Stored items
== Segment start ==

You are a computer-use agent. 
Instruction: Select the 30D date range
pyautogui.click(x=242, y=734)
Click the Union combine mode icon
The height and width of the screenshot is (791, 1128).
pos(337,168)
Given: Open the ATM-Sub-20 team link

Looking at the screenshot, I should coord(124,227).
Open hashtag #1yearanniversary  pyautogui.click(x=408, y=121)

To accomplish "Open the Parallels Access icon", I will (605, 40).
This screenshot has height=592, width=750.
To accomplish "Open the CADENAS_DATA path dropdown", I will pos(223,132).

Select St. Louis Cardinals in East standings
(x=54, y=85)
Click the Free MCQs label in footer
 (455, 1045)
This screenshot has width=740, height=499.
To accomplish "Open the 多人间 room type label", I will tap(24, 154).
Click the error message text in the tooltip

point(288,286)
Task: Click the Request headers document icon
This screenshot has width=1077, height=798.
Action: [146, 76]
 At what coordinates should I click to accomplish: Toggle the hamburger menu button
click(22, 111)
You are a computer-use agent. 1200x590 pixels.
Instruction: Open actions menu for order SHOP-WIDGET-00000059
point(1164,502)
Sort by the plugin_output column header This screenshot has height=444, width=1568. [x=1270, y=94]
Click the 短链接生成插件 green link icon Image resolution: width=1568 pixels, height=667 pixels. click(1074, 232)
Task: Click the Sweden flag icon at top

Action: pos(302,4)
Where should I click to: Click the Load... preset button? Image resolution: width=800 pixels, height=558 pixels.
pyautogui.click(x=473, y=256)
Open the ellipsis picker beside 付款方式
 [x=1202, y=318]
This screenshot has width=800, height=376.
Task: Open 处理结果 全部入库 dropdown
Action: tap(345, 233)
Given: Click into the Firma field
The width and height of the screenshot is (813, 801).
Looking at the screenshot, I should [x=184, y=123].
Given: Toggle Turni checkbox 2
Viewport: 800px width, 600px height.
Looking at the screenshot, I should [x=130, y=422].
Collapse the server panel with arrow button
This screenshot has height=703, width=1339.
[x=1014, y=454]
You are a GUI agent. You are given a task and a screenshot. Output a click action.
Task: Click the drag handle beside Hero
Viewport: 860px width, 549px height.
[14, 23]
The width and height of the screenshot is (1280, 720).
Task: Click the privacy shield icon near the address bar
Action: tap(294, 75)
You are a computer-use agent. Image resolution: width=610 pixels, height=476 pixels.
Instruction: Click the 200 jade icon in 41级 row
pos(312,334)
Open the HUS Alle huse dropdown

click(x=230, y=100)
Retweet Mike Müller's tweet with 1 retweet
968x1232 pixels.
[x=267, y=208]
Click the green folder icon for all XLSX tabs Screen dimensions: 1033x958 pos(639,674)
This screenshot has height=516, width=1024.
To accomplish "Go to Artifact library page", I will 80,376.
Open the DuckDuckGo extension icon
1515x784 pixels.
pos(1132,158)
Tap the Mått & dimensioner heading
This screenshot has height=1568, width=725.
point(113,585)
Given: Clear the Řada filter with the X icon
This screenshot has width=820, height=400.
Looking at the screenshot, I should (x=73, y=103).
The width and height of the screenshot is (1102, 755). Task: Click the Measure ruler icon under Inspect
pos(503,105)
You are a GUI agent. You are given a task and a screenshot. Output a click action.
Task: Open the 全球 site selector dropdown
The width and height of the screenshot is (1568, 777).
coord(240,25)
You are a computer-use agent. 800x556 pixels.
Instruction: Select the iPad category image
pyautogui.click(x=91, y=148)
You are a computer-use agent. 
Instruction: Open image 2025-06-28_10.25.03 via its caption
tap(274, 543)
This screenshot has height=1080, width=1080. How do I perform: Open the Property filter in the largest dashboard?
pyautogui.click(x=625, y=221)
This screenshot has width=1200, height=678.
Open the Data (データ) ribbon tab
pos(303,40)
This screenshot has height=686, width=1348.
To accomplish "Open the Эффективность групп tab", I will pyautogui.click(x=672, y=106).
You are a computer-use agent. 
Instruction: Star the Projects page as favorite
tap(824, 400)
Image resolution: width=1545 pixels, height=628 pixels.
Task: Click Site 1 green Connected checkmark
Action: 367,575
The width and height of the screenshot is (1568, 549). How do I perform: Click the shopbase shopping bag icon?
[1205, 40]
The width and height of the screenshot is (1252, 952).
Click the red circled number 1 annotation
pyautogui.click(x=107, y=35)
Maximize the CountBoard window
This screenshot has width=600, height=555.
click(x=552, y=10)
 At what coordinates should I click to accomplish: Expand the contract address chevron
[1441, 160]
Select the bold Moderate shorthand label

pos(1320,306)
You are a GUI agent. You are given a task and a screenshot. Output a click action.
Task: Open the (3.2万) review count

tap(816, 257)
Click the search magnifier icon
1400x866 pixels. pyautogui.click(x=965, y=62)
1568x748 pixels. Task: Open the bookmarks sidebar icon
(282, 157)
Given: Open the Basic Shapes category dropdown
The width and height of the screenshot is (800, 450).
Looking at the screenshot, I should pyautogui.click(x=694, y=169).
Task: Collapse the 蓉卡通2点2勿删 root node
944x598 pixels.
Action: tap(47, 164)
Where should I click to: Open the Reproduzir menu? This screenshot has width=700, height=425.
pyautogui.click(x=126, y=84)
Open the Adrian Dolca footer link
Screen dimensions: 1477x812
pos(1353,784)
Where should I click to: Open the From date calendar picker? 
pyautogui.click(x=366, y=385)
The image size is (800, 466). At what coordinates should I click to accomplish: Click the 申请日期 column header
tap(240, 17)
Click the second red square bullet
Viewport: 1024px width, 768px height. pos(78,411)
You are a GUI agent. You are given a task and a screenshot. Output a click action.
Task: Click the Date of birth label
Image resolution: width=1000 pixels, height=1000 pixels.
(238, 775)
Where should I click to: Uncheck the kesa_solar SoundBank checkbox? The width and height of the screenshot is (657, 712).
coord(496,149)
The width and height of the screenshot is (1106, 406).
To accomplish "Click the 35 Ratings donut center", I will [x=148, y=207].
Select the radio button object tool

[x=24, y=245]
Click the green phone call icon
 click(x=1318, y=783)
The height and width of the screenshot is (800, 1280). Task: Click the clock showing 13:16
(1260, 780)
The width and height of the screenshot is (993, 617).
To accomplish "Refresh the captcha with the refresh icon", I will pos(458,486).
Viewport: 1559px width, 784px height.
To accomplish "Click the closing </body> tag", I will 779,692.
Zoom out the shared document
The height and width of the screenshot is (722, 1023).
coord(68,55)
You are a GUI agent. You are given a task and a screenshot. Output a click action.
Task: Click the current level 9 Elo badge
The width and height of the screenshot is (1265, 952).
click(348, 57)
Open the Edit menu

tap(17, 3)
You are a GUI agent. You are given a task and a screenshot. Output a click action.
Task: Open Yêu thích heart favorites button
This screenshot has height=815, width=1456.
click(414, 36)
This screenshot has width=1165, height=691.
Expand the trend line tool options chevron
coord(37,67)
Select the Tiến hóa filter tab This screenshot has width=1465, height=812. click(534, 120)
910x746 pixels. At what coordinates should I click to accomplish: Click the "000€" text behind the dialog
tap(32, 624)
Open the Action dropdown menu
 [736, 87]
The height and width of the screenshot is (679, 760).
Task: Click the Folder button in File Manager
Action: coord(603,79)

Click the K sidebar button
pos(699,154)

== Segment end ==

> **Exercise description**
Set every record down again, exactly as given.

> **Response**
You are a computer-use agent. 
Instruction: Select the 30D date range
pyautogui.click(x=242, y=734)
Click the Union combine mode icon
The height and width of the screenshot is (791, 1128).
pos(337,168)
Given: Open the ATM-Sub-20 team link

Looking at the screenshot, I should coord(124,227).
Open hashtag #1yearanniversary  pyautogui.click(x=408, y=121)

To accomplish "Open the Parallels Access icon", I will (605, 40).
This screenshot has height=592, width=750.
To accomplish "Open the CADENAS_DATA path dropdown", I will pos(223,132).

Select St. Louis Cardinals in East standings
(x=54, y=85)
Click the Free MCQs label in footer
 (455, 1045)
This screenshot has width=740, height=499.
To accomplish "Open the 多人间 room type label", I will tap(24, 154).
Click the error message text in the tooltip

point(288,286)
Task: Click the Request headers document icon
This screenshot has width=1077, height=798.
Action: [146, 76]
 At what coordinates should I click to accomplish: Toggle the hamburger menu button
click(22, 111)
You are a computer-use agent. 1200x590 pixels.
Instruction: Open actions menu for order SHOP-WIDGET-00000059
point(1164,502)
Sort by the plugin_output column header This screenshot has height=444, width=1568. [x=1270, y=94]
Click the 短链接生成插件 green link icon Image resolution: width=1568 pixels, height=667 pixels. click(1074, 232)
Task: Click the Sweden flag icon at top

Action: pos(302,4)
Where should I click to: Click the Load... preset button? Image resolution: width=800 pixels, height=558 pixels.
pyautogui.click(x=473, y=256)
Open the ellipsis picker beside 付款方式
 [x=1202, y=318]
This screenshot has width=800, height=376.
Task: Open 处理结果 全部入库 dropdown
Action: tap(345, 233)
Given: Click into the Firma field
The width and height of the screenshot is (813, 801).
Looking at the screenshot, I should [x=184, y=123].
Given: Toggle Turni checkbox 2
Viewport: 800px width, 600px height.
Looking at the screenshot, I should [x=130, y=422].
Collapse the server panel with arrow button
This screenshot has height=703, width=1339.
[x=1014, y=454]
You are a GUI agent. You are given a task and a screenshot. Output a click action.
Task: Click the drag handle beside Hero
Viewport: 860px width, 549px height.
[14, 23]
The width and height of the screenshot is (1280, 720).
Task: Click the privacy shield icon near the address bar
Action: tap(294, 75)
You are a computer-use agent. Image resolution: width=610 pixels, height=476 pixels.
Instruction: Click the 200 jade icon in 41级 row
pos(312,334)
Open the HUS Alle huse dropdown

click(x=230, y=100)
Retweet Mike Müller's tweet with 1 retweet
968x1232 pixels.
[x=267, y=208]
Click the green folder icon for all XLSX tabs Screen dimensions: 1033x958 pos(639,674)
This screenshot has height=516, width=1024.
To accomplish "Go to Artifact library page", I will 80,376.
Open the DuckDuckGo extension icon
1515x784 pixels.
pos(1132,158)
Tap the Mått & dimensioner heading
This screenshot has height=1568, width=725.
point(113,585)
Given: Clear the Řada filter with the X icon
This screenshot has width=820, height=400.
Looking at the screenshot, I should (x=73, y=103).
The width and height of the screenshot is (1102, 755). Task: Click the Measure ruler icon under Inspect
pos(503,105)
You are a GUI agent. You are given a task and a screenshot. Output a click action.
Task: Open the 全球 site selector dropdown
The width and height of the screenshot is (1568, 777).
coord(240,25)
You are a computer-use agent. 800x556 pixels.
Instruction: Select the iPad category image
pyautogui.click(x=91, y=148)
You are a computer-use agent. 
Instruction: Open image 2025-06-28_10.25.03 via its caption
tap(274, 543)
This screenshot has height=1080, width=1080. How do I perform: Open the Property filter in the largest dashboard?
pyautogui.click(x=625, y=221)
This screenshot has width=1200, height=678.
Open the Data (データ) ribbon tab
pos(303,40)
This screenshot has height=686, width=1348.
To accomplish "Open the Эффективность групп tab", I will pyautogui.click(x=672, y=106).
You are a computer-use agent. 
Instruction: Star the Projects page as favorite
tap(824, 400)
Image resolution: width=1545 pixels, height=628 pixels.
Task: Click Site 1 green Connected checkmark
Action: 367,575
The width and height of the screenshot is (1568, 549). How do I perform: Click the shopbase shopping bag icon?
[1205, 40]
The width and height of the screenshot is (1252, 952).
Click the red circled number 1 annotation
pyautogui.click(x=107, y=35)
Maximize the CountBoard window
This screenshot has width=600, height=555.
click(x=552, y=10)
 At what coordinates should I click to accomplish: Expand the contract address chevron
[1441, 160]
Select the bold Moderate shorthand label

pos(1320,306)
You are a GUI agent. You are given a task and a screenshot. Output a click action.
Task: Open the (3.2万) review count

tap(816, 257)
Click the search magnifier icon
1400x866 pixels. pyautogui.click(x=965, y=62)
1568x748 pixels. Task: Open the bookmarks sidebar icon
(282, 157)
Given: Open the Basic Shapes category dropdown
The width and height of the screenshot is (800, 450).
Looking at the screenshot, I should pyautogui.click(x=694, y=169).
Task: Collapse the 蓉卡通2点2勿删 root node
944x598 pixels.
Action: tap(47, 164)
Where should I click to: Open the Reproduzir menu? This screenshot has width=700, height=425.
pyautogui.click(x=126, y=84)
Open the Adrian Dolca footer link
Screen dimensions: 1477x812
pos(1353,784)
Where should I click to: Open the From date calendar picker? 
pyautogui.click(x=366, y=385)
The image size is (800, 466). At what coordinates should I click to accomplish: Click the 申请日期 column header
tap(240, 17)
Click the second red square bullet
Viewport: 1024px width, 768px height. pos(78,411)
You are a GUI agent. You are given a task and a screenshot. Output a click action.
Task: Click the Date of birth label
Image resolution: width=1000 pixels, height=1000 pixels.
(238, 775)
Where should I click to: Uncheck the kesa_solar SoundBank checkbox? The width and height of the screenshot is (657, 712).
coord(496,149)
The width and height of the screenshot is (1106, 406).
To accomplish "Click the 35 Ratings donut center", I will [x=148, y=207].
Select the radio button object tool

[x=24, y=245]
Click the green phone call icon
 click(x=1318, y=783)
The height and width of the screenshot is (800, 1280). Task: Click the clock showing 13:16
(1260, 780)
The width and height of the screenshot is (993, 617).
To accomplish "Refresh the captcha with the refresh icon", I will pos(458,486).
Viewport: 1559px width, 784px height.
To accomplish "Click the closing </body> tag", I will 779,692.
Zoom out the shared document
The height and width of the screenshot is (722, 1023).
coord(68,55)
You are a GUI agent. You are given a task and a screenshot. Output a click action.
Task: Click the current level 9 Elo badge
The width and height of the screenshot is (1265, 952).
click(348, 57)
Open the Edit menu

tap(17, 3)
You are a GUI agent. You are given a task and a screenshot. Output a click action.
Task: Open Yêu thích heart favorites button
This screenshot has height=815, width=1456.
click(414, 36)
This screenshot has width=1165, height=691.
Expand the trend line tool options chevron
coord(37,67)
Select the Tiến hóa filter tab This screenshot has width=1465, height=812. click(534, 120)
910x746 pixels. At what coordinates should I click to accomplish: Click the "000€" text behind the dialog
tap(32, 624)
Open the Action dropdown menu
 [736, 87]
The height and width of the screenshot is (679, 760).
Task: Click the Folder button in File Manager
Action: coord(603,79)

Click the K sidebar button
pos(699,154)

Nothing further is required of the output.